Dataset items
-- Begin --
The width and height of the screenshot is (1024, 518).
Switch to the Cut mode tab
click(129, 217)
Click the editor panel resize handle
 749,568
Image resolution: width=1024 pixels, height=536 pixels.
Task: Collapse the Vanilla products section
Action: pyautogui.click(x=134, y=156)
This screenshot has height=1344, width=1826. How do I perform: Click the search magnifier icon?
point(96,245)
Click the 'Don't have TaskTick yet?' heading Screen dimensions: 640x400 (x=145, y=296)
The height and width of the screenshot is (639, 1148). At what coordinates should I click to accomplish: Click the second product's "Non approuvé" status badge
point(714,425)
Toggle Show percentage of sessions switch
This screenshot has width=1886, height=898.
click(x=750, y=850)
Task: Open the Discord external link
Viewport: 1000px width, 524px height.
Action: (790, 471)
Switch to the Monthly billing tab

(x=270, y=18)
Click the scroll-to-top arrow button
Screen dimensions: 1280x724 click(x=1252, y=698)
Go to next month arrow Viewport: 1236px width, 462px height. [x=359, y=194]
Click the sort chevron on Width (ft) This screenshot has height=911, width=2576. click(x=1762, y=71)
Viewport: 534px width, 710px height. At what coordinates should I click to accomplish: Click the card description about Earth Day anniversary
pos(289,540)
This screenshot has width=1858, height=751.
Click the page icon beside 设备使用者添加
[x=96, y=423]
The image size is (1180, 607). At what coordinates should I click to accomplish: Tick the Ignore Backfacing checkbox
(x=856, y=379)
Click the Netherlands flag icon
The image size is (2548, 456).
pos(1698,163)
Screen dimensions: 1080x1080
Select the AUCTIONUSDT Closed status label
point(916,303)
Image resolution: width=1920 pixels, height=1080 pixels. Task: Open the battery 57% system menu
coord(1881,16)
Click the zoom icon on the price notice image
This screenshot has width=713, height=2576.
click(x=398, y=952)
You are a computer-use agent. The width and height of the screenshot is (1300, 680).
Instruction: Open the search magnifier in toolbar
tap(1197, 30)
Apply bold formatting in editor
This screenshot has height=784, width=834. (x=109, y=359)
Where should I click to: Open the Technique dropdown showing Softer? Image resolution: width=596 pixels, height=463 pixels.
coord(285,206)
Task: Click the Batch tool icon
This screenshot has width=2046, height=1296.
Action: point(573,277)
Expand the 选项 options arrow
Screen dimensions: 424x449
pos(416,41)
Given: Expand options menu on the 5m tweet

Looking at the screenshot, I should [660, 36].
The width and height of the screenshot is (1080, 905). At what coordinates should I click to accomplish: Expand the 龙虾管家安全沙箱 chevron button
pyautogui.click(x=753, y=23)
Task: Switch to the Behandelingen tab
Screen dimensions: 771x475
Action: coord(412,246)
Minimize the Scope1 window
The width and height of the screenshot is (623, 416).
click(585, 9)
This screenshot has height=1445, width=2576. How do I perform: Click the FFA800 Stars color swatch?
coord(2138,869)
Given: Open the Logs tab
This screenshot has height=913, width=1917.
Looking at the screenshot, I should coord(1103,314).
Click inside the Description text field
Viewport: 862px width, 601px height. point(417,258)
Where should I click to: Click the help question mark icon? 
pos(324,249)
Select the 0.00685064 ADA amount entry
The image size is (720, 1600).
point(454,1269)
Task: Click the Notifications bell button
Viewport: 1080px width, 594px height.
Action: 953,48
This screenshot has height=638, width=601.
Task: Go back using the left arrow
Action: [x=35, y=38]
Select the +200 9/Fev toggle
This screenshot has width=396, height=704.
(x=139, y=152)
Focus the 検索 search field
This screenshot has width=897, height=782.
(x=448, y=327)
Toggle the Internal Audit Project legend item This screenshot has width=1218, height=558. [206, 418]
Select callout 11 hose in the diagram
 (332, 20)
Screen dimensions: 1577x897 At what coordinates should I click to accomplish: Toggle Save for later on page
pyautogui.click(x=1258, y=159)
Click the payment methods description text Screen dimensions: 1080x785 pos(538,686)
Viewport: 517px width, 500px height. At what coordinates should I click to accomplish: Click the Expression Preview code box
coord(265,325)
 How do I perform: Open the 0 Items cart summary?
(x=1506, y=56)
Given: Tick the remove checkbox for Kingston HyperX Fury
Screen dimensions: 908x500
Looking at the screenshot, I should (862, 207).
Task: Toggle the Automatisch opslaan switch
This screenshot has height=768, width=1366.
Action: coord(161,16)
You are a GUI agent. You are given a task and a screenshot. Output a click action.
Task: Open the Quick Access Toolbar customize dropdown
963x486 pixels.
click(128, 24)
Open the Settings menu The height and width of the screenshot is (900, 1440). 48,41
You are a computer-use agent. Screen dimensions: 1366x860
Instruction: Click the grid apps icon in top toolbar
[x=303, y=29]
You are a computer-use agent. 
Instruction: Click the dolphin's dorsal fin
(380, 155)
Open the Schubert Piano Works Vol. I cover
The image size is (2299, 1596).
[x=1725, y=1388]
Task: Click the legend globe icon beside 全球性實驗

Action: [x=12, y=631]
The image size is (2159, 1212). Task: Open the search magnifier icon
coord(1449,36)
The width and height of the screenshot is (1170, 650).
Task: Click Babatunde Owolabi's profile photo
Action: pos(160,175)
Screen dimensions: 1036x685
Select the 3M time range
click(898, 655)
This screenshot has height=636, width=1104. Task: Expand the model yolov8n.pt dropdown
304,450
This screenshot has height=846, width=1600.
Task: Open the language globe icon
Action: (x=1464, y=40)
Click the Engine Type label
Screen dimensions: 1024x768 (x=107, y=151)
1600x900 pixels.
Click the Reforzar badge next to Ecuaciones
-- End --
--- INSTRUCTION ---
Repeat the rows starting at the line that contains "Click the 'Don't" and ending at the line that contains "Screen dimensions: 1280x724", including both of those lines.

--- FULL OUTPUT ---
Click the 'Don't have TaskTick yet?' heading Screen dimensions: 640x400 (x=145, y=296)
The height and width of the screenshot is (639, 1148). At what coordinates should I click to accomplish: Click the second product's "Non approuvé" status badge
point(714,425)
Toggle Show percentage of sessions switch
This screenshot has width=1886, height=898.
click(x=750, y=850)
Task: Open the Discord external link
Viewport: 1000px width, 524px height.
Action: (790, 471)
Switch to the Monthly billing tab

(x=270, y=18)
Click the scroll-to-top arrow button
Screen dimensions: 1280x724 click(x=1252, y=698)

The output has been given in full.